「伝えていくことが使命」語り部 三杉克篤さん(73・今泉)
「本当は今でも話すのが辛い。それでも伝えていかなければならない」。語り部をはじめ10年。三杉克篤(かつひろ)さんは、強い”使命”を胸に講演を続けている。
父の勇作さんは吉田島農林学校、母の喜美江さんは厚木高等女学校でそれぞれ教員をしていたという。
勇作さんの元に招集礼状が届いたのは1943年9月21日だった。それから数日後、「万が一」を考え、遺書を喜美江さんに託し出征した。この約8カ月後、中国・河南省洛陽で戦死、32歳だった。克篤さんは当時2歳。父の声もぬくもりも何も覚えていない。戦地から届いた数十通の手紙と1通の遺書、数枚の写真、戦死後家族の元に返された軍事手帳など。勇作さんが愛用していた鞄の中に大事にしまってある。「これが私にとって父の全て。全部なんです」。

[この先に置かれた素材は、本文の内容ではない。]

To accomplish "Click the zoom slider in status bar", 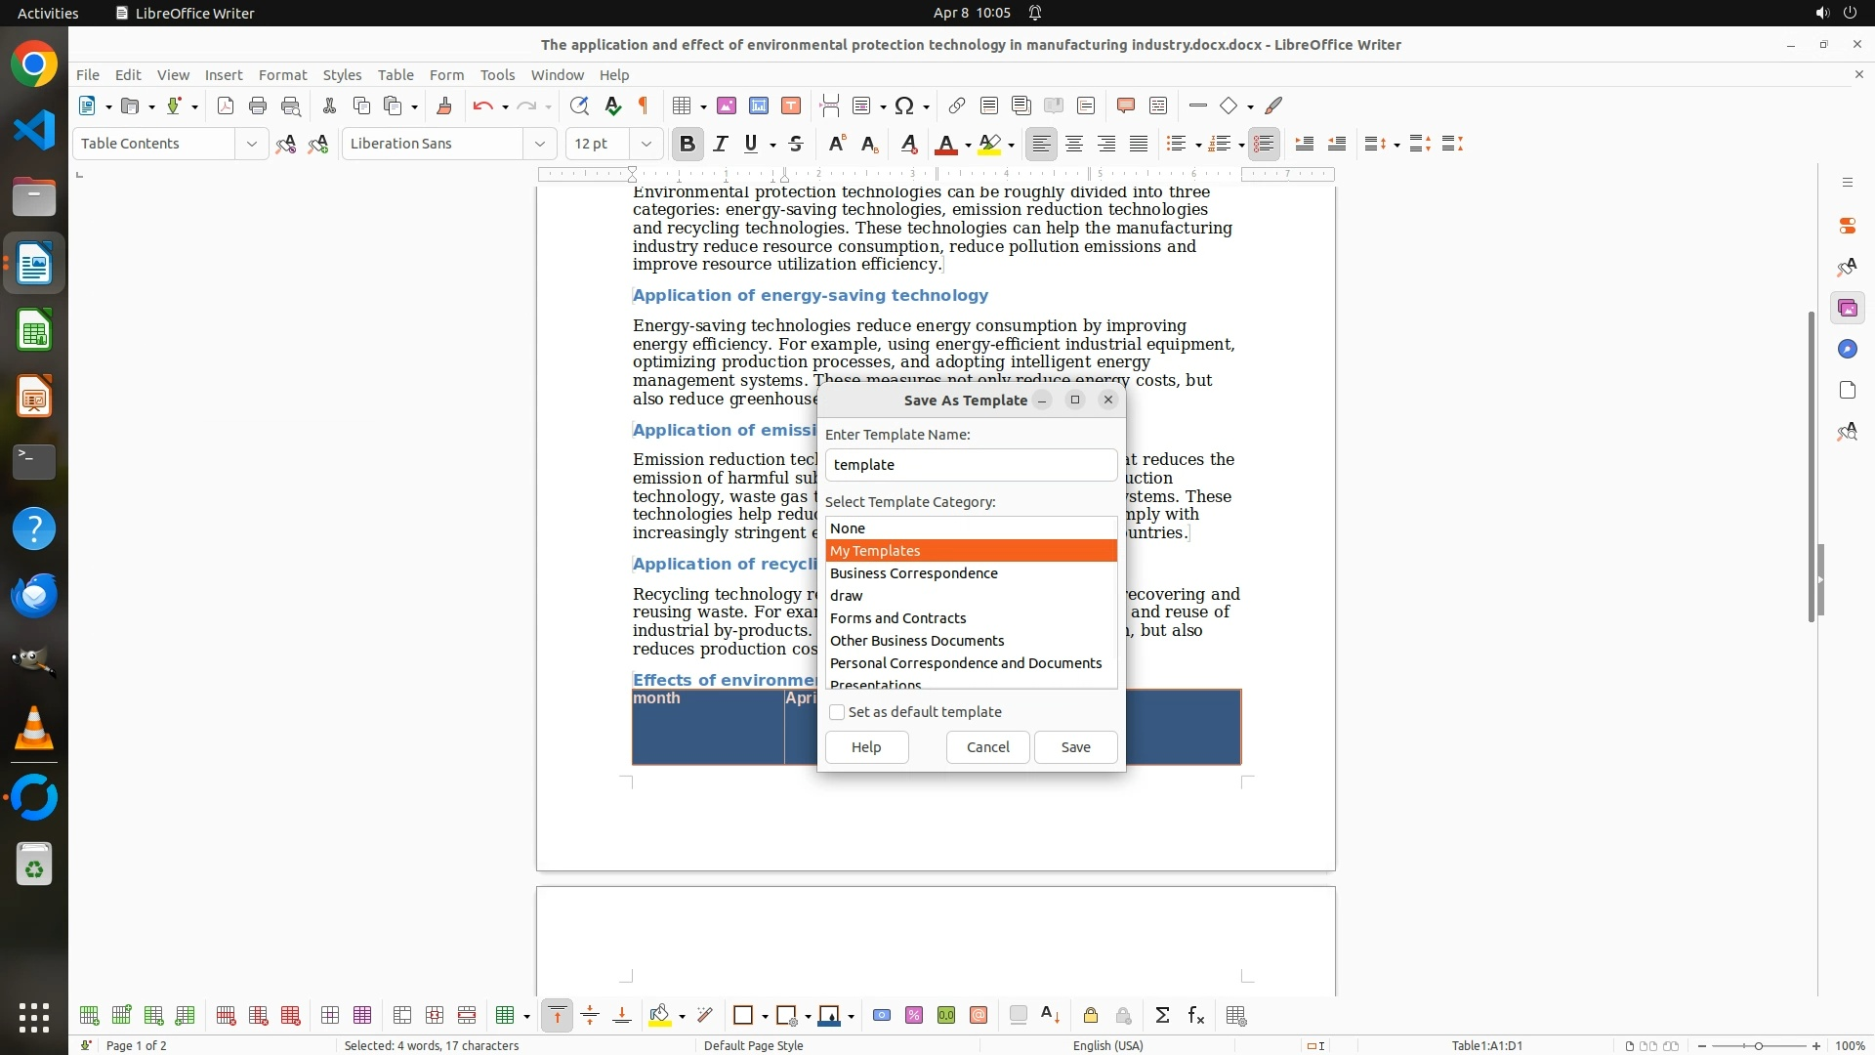I will pos(1758,1045).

初めて遺書を読んだのは、27歳の結婚前だった。「克篤は出来たら立派な教育者にしてほしい」そうつづってあったという。すでに高校の社会科教員として教壇に立っていた克篤さん。披露宴の最後に、あふれ出る涙とともに「父の遺志を継ぎ、立派な教員になります」と宣言。厚木西高校の校長として定年を迎えるまで、その遺志を胸に走り続けてきた。
母の喜美江さんは、2007年に95歳で他界した。その翌日、亡がらの前で叔母がポツリポツリと語り始めた。「あなたのお母さんは、お父さんが戦死した時にこう言ったの。手がなくても、足がなくてもいい。何でもいいから生きて帰ってきてほしかったって」。

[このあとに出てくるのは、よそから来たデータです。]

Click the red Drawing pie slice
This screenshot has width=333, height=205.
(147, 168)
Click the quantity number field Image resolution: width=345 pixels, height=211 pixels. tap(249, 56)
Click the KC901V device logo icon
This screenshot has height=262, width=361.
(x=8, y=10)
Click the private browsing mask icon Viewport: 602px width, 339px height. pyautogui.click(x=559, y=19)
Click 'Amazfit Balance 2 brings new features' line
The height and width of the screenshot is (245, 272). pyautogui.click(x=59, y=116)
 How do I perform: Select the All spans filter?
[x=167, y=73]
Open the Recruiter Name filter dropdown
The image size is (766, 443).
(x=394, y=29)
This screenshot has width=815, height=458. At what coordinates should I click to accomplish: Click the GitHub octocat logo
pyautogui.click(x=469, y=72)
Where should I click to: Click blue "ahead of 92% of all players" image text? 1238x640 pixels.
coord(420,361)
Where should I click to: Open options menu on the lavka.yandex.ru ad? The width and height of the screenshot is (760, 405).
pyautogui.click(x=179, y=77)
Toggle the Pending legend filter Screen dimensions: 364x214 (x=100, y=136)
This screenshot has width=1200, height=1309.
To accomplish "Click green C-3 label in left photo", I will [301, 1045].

今でも涙が止まらないという。「母はずっと”母”だった。”妻”としての思いを子どもたちの前で見せたことは一度だってなかった」。勇作さんは享年32歳、喜美江さんは95歳。「父に温かく迎えられ、きっと今頃短かった2人の生活をやり直しているでしょう」と両親の幸せを祈る。

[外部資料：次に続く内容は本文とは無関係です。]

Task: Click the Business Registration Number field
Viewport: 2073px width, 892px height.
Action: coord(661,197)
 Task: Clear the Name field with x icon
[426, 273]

「戦争と家族の絆」をテーマに講演を行う。「戦争のせいで引き裂かれてかわいそう。なぜ国のために家族を捨てて命を落とさなければならないのだろう」。多くの感想が寄せられている。
家族と離れ異国で戦死した父、残された人の思い、家族の大切さを伝え、「平和を考えるきっかけに」と願う。これからも語り部として伝え続ける。